**Material to process**
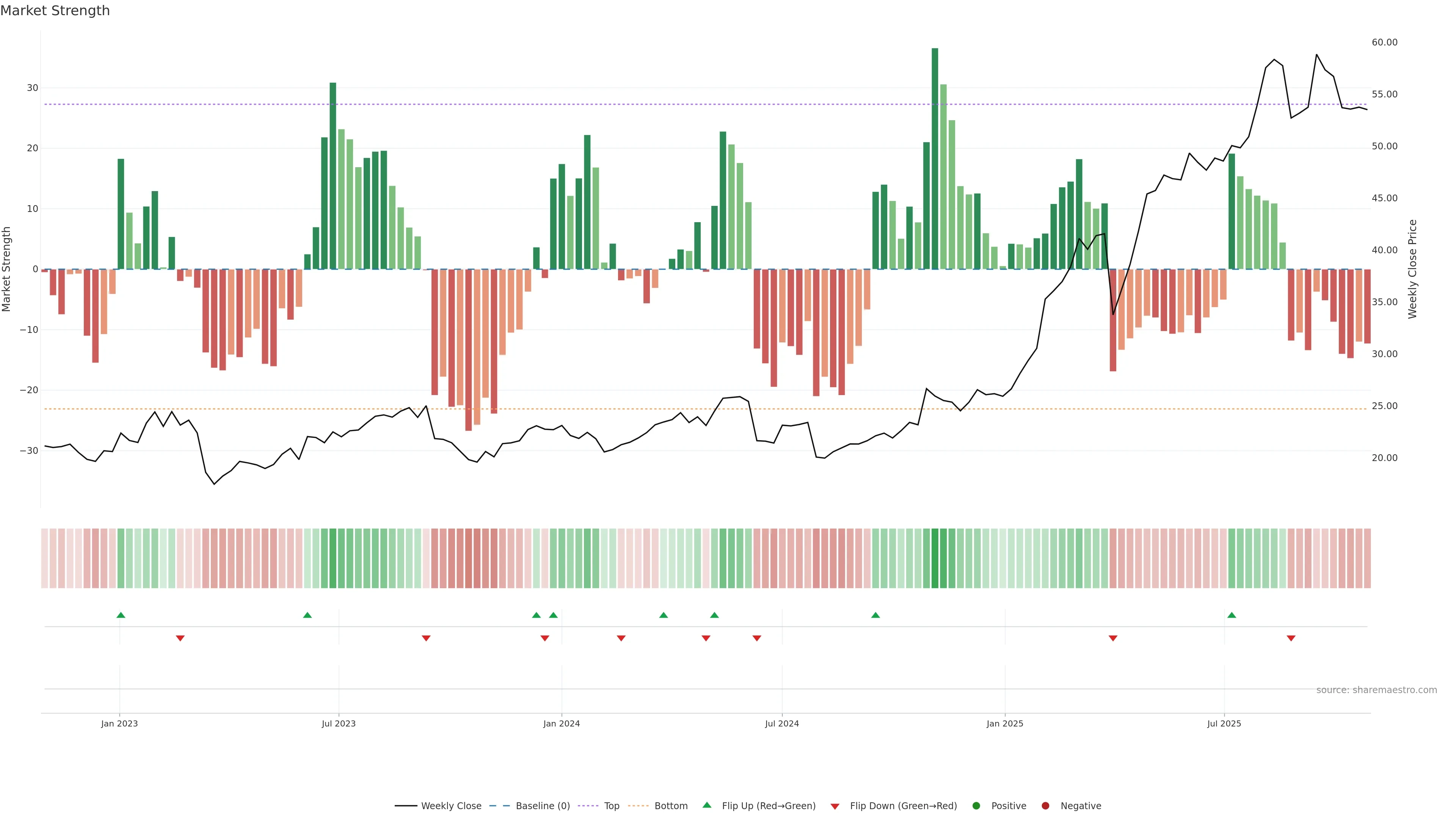Image resolution: width=1456 pixels, height=819 pixels.
Task: Click the green Flip Up legend triangle
Action: [706, 805]
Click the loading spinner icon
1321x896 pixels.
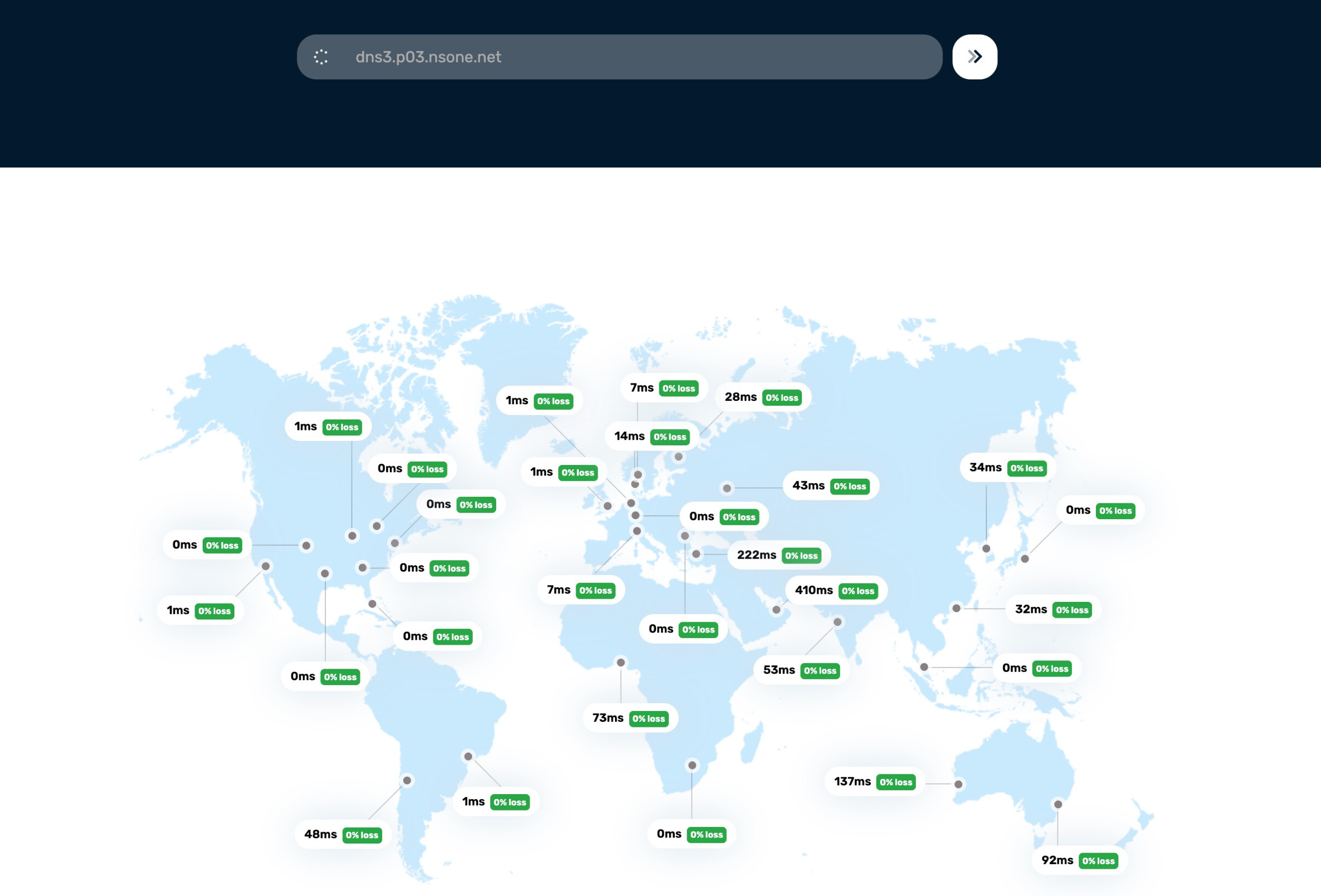320,57
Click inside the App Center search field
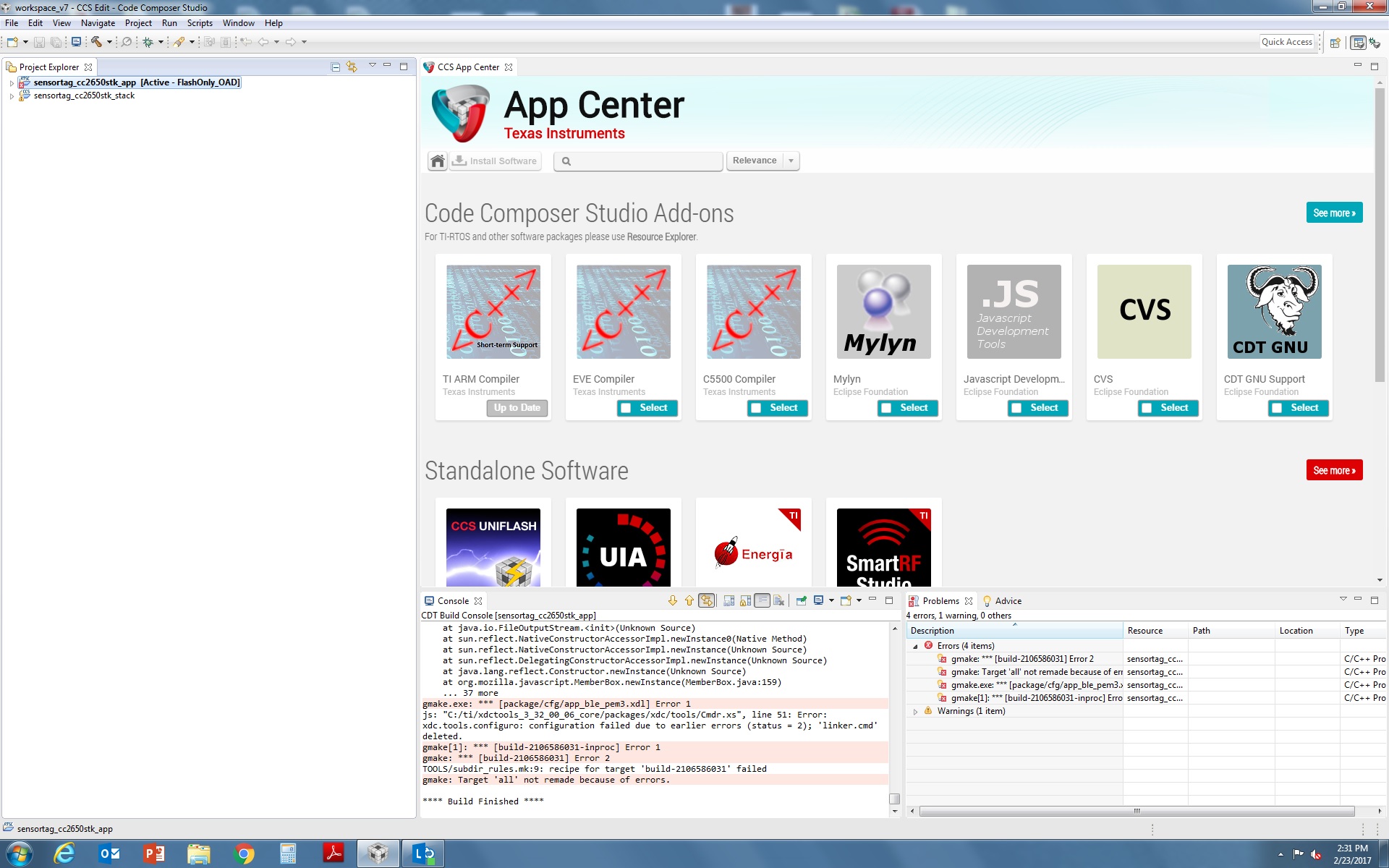Screen dimensions: 1389x868 [x=644, y=161]
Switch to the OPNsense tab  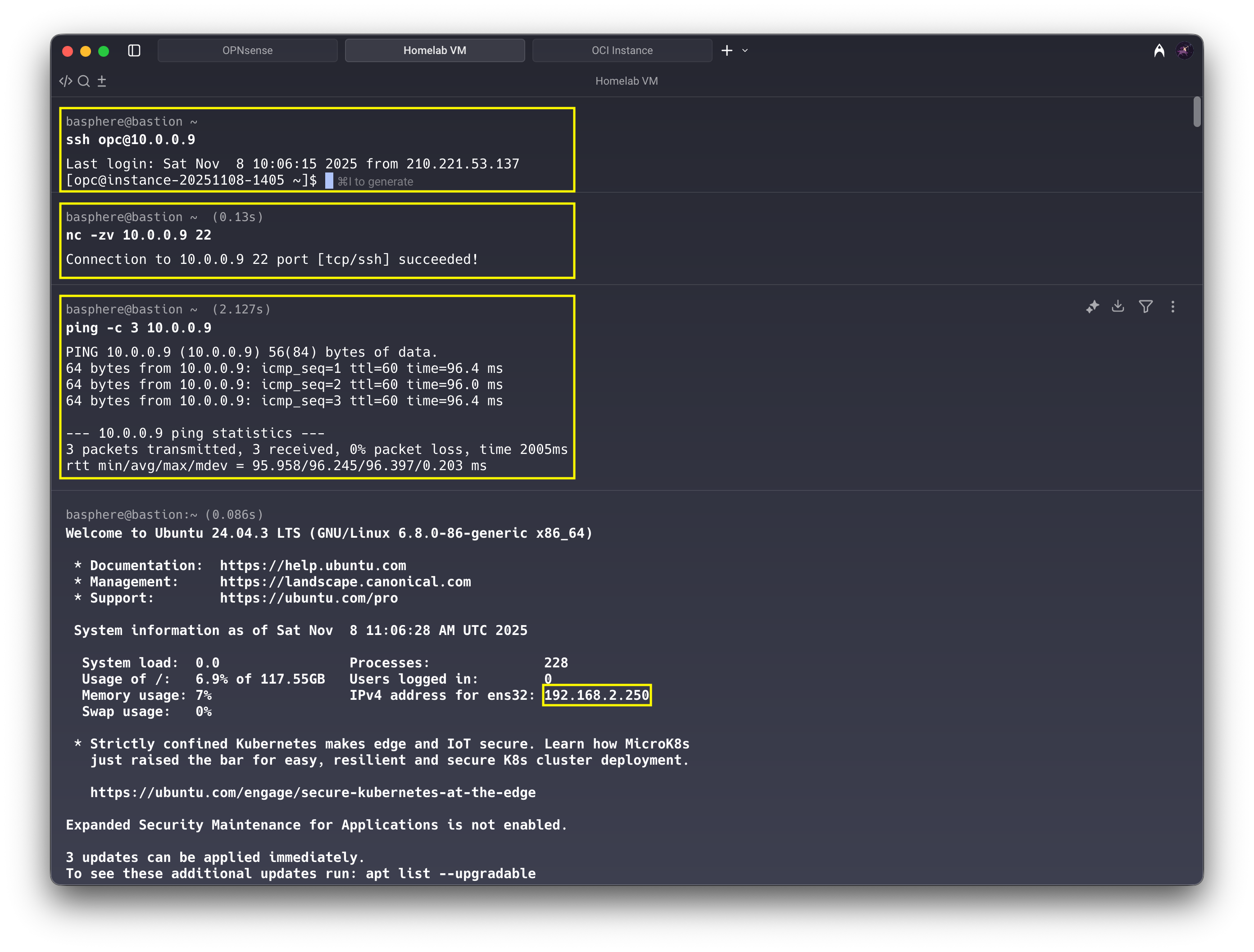point(247,50)

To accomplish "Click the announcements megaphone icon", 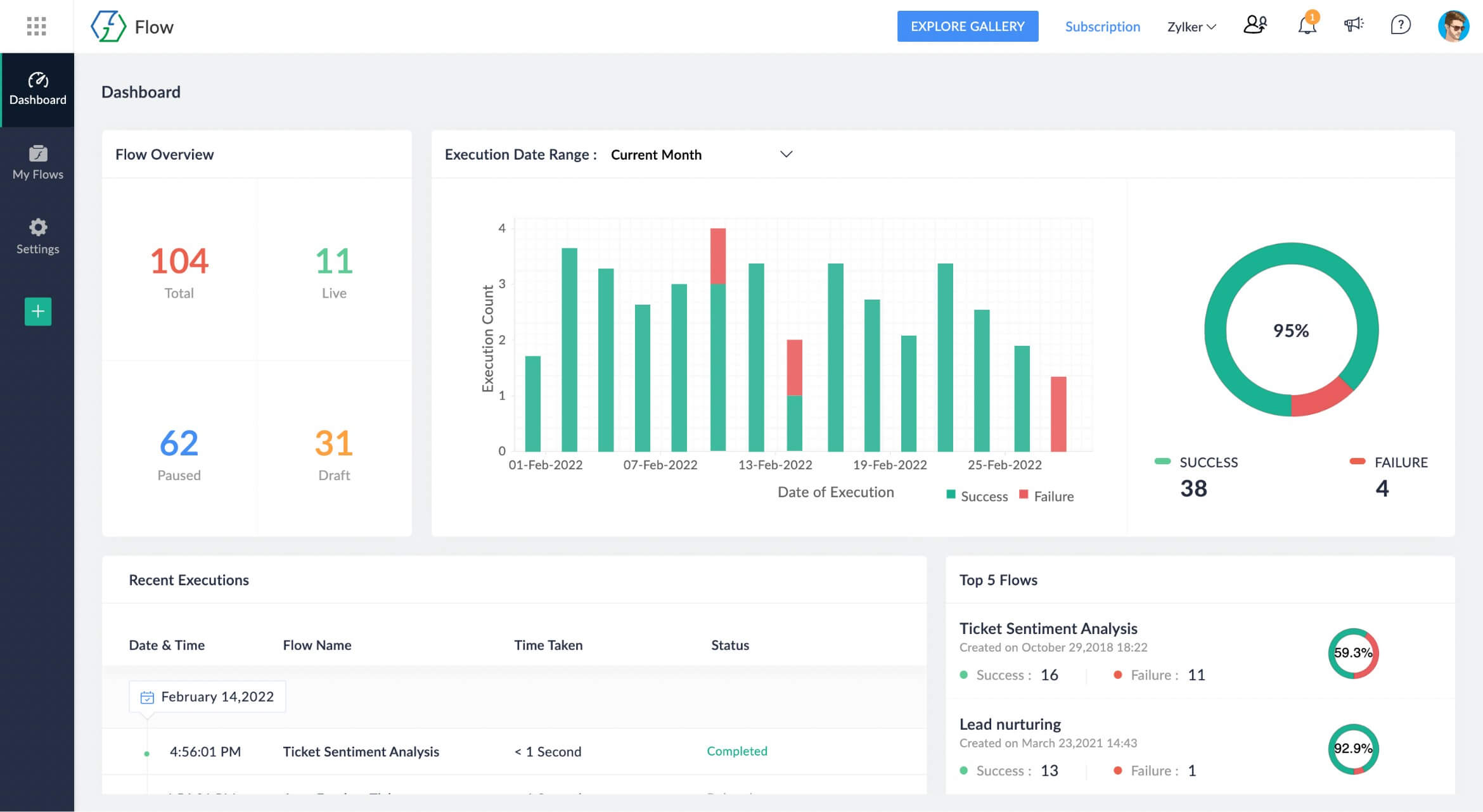I will click(x=1353, y=25).
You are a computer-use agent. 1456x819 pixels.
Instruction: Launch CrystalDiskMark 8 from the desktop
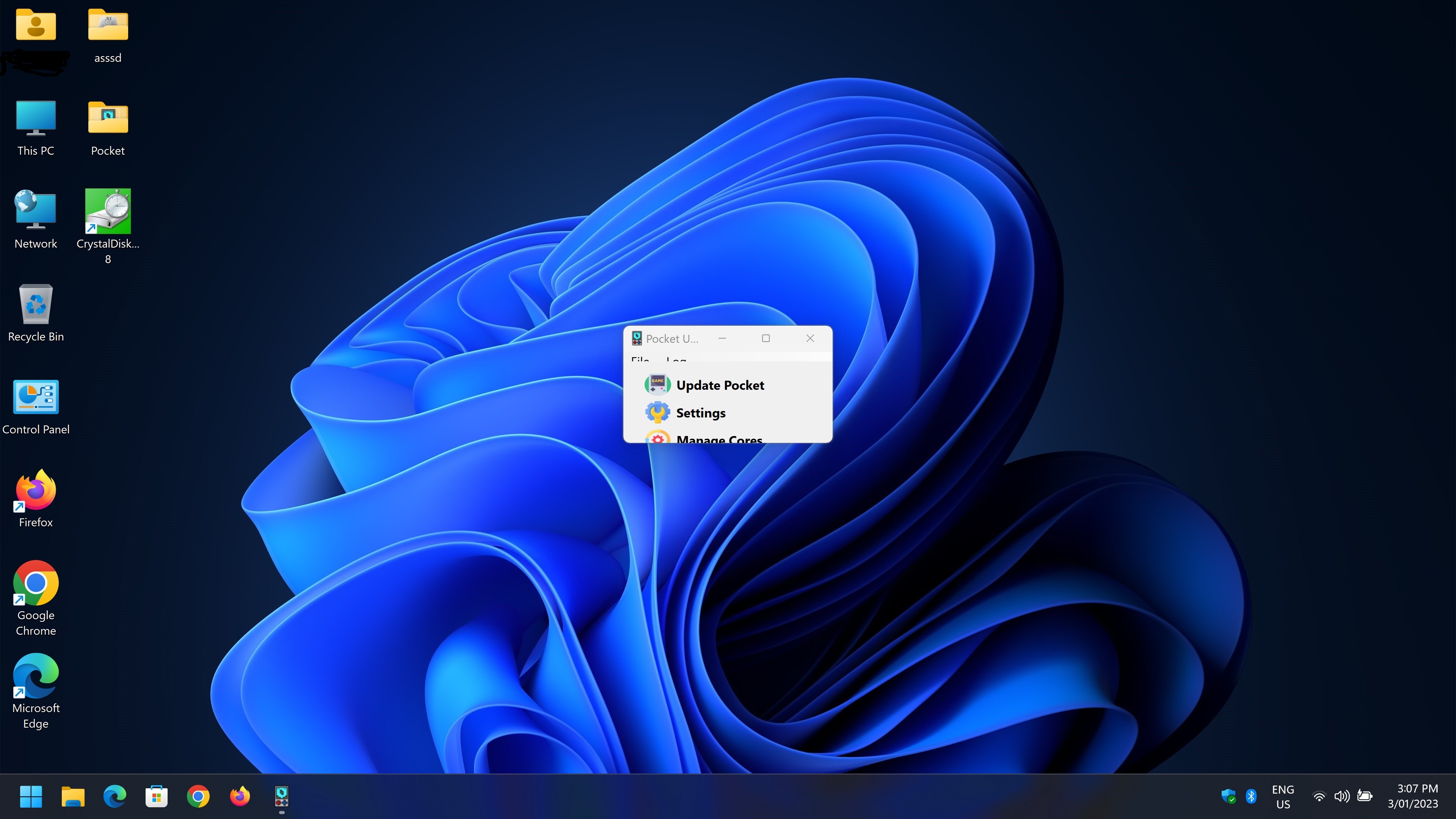[107, 212]
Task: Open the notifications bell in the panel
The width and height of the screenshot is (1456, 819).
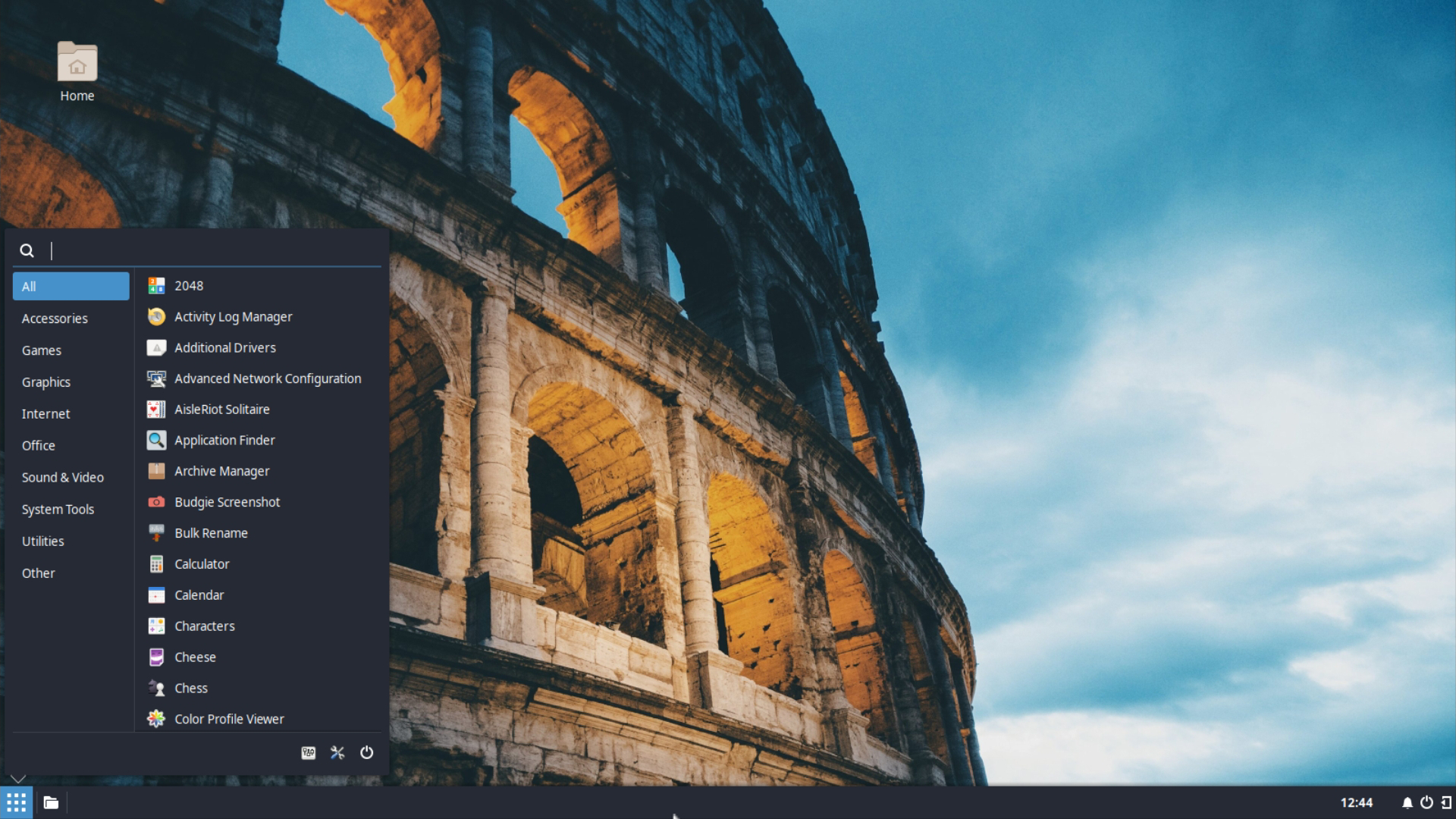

**Directions**
Copy exactly the lines from the line containing "Instruction: Launch CrystalDiskMark" through the last line of the records above, both included, and leave out any pictures.

**Task result**
Instruction: Launch CrystalDiskMark 8 from the desktop
[107, 212]
Task: Open the notifications bell in the panel
The width and height of the screenshot is (1456, 819).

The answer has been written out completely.